Auburn engineering alumnus named deputy director of NASA’s Marshall Space Flight Center
Todd May, a 1990 alumnus of Auburn University in materials engineering, has been named deputy director of NASA's Marshall Space Flight Center in Huntsville, Alabama. He will help manage the center's nearly 6,000 civil service and contractor employees and $2.5 billion annual budget.
Since 2011, May served as manager of the Space Launch System, a new large rocket that replaces the space shuttle to take astronauts and probes into space. The rocket is one of NASA's top three priority projects, with May overseeing its development at Marshall through its in-depth critical design review in July.
Previously, May managed the agency's robotic lunar program including the successful launch of two lunar probes in 2009. He also served as deputy associate administrator in the Science Mission Directorate at NASA headquarters in Washington, D.C., as well as the deputy manager of Marshall's Science and Mission Systems Office in a dual role as associate program manager of the Constellation Program, which looks to reenergize NASA human spaceflight efforts.

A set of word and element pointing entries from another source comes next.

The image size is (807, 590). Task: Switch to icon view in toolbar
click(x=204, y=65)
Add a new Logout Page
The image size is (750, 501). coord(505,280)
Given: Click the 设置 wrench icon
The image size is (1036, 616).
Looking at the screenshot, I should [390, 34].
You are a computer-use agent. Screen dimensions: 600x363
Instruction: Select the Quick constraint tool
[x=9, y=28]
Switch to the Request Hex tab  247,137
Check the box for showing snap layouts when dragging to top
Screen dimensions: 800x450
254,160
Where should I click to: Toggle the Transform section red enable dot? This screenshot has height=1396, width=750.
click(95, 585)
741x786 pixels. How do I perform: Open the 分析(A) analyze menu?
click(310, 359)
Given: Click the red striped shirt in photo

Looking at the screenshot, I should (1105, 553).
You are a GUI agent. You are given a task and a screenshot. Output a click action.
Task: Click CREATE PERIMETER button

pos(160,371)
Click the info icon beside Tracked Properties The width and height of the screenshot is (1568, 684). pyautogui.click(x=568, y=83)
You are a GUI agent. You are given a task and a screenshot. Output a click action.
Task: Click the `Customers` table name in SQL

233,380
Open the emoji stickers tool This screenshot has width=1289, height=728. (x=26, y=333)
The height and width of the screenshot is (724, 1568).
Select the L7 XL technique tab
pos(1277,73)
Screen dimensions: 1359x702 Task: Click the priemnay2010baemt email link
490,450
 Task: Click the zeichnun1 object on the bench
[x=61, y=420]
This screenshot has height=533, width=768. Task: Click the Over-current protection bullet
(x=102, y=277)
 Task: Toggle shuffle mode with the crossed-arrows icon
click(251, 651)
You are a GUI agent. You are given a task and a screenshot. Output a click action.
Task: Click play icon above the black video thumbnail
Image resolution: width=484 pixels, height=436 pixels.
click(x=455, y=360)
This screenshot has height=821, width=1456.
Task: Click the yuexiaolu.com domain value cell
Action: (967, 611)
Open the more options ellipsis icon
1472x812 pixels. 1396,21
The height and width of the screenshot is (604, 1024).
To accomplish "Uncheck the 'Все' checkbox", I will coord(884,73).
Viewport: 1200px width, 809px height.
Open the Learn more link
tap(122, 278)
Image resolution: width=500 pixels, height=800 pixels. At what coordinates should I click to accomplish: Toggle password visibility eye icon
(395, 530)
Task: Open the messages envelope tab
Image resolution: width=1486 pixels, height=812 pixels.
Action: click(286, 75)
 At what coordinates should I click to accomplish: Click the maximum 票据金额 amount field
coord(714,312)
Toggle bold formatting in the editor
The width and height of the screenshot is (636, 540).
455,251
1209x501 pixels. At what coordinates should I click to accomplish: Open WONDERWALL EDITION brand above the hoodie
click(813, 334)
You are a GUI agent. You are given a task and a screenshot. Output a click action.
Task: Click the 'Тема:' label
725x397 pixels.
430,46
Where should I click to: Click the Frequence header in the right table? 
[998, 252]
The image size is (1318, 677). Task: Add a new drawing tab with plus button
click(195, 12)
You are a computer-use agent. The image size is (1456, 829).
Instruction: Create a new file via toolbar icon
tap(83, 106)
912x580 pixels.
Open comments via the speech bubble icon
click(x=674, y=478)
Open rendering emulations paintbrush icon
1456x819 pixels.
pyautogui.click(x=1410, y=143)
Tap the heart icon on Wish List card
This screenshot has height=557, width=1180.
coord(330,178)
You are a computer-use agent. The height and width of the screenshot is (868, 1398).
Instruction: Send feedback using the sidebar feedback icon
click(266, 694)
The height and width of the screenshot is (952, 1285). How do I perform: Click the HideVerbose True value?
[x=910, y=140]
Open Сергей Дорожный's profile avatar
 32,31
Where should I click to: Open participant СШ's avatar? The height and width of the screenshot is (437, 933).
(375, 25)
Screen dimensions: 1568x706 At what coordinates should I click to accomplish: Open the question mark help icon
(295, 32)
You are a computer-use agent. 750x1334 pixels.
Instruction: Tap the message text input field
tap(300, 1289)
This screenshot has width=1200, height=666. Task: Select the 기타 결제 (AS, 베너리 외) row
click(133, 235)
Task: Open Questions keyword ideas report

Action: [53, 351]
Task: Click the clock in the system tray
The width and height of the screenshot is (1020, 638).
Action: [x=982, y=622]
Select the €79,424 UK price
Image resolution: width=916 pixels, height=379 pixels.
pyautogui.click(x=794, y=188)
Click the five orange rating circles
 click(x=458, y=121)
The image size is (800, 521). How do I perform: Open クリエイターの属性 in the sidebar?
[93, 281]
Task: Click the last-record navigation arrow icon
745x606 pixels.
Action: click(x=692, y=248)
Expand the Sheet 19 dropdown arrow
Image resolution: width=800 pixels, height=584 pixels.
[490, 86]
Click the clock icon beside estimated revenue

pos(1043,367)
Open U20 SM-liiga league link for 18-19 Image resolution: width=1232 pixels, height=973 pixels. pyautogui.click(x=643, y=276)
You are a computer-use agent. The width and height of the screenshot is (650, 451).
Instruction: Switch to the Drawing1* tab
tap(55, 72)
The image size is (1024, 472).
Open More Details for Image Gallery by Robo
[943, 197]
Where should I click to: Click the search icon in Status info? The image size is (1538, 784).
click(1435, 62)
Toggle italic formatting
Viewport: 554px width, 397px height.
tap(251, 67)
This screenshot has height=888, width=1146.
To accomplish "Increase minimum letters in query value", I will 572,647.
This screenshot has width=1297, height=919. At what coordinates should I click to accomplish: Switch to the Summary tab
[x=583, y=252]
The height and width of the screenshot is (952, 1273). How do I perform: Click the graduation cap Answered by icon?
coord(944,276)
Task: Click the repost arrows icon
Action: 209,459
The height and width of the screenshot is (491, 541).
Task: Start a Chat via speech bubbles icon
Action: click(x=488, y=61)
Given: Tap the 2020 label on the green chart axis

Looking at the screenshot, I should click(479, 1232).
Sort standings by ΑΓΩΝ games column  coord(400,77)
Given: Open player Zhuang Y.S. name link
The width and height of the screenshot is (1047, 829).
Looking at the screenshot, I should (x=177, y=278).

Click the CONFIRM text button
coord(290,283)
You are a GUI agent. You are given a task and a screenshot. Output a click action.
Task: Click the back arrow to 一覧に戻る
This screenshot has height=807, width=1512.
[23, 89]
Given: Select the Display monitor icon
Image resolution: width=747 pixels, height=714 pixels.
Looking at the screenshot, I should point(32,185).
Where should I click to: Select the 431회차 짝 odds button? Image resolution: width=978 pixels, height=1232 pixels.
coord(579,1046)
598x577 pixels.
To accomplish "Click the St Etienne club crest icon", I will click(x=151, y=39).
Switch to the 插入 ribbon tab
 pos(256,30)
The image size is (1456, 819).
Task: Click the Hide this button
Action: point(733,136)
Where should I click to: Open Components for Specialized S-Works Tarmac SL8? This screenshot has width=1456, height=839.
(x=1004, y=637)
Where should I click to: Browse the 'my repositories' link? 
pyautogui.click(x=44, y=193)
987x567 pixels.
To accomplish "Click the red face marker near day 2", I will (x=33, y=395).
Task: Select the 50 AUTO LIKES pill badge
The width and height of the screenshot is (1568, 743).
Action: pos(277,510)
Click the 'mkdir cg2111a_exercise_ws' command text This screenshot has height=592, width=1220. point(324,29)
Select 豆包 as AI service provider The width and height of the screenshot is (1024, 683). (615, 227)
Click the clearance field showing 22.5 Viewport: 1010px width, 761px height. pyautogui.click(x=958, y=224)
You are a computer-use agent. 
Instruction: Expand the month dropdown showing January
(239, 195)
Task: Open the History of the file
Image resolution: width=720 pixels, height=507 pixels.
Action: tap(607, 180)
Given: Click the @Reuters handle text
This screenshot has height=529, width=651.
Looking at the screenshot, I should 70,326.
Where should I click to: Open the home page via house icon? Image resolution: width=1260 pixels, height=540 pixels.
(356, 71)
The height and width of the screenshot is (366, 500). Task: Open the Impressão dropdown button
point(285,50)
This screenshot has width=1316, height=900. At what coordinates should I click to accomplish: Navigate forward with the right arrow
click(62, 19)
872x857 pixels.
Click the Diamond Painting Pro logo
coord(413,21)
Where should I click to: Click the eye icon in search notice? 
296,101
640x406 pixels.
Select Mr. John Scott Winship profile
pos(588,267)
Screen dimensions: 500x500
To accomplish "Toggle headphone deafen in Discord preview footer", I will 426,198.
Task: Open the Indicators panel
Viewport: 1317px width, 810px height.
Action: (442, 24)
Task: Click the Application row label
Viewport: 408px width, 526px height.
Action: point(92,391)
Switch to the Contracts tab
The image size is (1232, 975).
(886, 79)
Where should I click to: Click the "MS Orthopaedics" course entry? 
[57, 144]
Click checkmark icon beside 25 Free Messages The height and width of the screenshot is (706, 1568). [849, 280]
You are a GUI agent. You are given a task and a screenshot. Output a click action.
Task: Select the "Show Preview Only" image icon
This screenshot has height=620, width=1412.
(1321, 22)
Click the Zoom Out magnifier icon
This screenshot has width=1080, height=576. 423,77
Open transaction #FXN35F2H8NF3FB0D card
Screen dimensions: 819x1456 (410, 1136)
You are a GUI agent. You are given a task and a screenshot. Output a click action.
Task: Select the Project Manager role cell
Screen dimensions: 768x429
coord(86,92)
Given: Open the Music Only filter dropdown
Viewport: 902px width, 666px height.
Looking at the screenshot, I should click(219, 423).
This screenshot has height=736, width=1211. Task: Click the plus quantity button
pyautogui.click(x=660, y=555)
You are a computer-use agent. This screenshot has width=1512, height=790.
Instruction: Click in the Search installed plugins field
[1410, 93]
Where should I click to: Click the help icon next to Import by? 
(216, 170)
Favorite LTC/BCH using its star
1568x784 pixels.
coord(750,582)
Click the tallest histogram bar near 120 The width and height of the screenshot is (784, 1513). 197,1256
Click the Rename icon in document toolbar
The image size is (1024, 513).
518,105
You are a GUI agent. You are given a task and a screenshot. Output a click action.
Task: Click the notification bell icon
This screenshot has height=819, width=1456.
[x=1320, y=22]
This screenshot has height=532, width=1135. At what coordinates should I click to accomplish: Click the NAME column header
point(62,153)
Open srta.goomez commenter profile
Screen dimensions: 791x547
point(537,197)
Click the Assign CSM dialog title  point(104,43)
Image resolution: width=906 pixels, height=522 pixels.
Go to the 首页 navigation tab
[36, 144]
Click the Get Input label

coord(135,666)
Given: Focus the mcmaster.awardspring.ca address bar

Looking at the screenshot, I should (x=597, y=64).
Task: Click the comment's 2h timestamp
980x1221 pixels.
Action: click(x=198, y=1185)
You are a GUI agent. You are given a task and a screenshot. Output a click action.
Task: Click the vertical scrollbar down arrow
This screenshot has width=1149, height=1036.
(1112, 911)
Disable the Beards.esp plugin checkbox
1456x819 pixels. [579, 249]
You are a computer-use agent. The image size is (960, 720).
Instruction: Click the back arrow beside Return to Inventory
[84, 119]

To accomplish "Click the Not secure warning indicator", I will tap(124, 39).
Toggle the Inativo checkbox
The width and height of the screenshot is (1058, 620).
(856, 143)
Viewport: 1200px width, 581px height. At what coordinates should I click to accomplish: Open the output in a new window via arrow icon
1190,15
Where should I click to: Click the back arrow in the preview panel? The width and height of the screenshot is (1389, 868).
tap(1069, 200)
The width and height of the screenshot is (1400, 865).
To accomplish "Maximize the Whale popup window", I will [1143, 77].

May has been honored with NASA's Exceptional Achievement Medal and Leadership Medal, the Presidential Rank Award of Meritorious Executive and the John W. Hager Award for professionalism in materials engineering. In 2014, he received Aviation Week's Program Excellence Award. May was named the Distinguished Auburn Engineer by Auburn's Samuel Ginn College of Engineering in 2012 and received the college's Outstanding Auburn Engineer Award in 2010.
May and his wife, Kelly, have four children and reside in Huntsville, Alabama.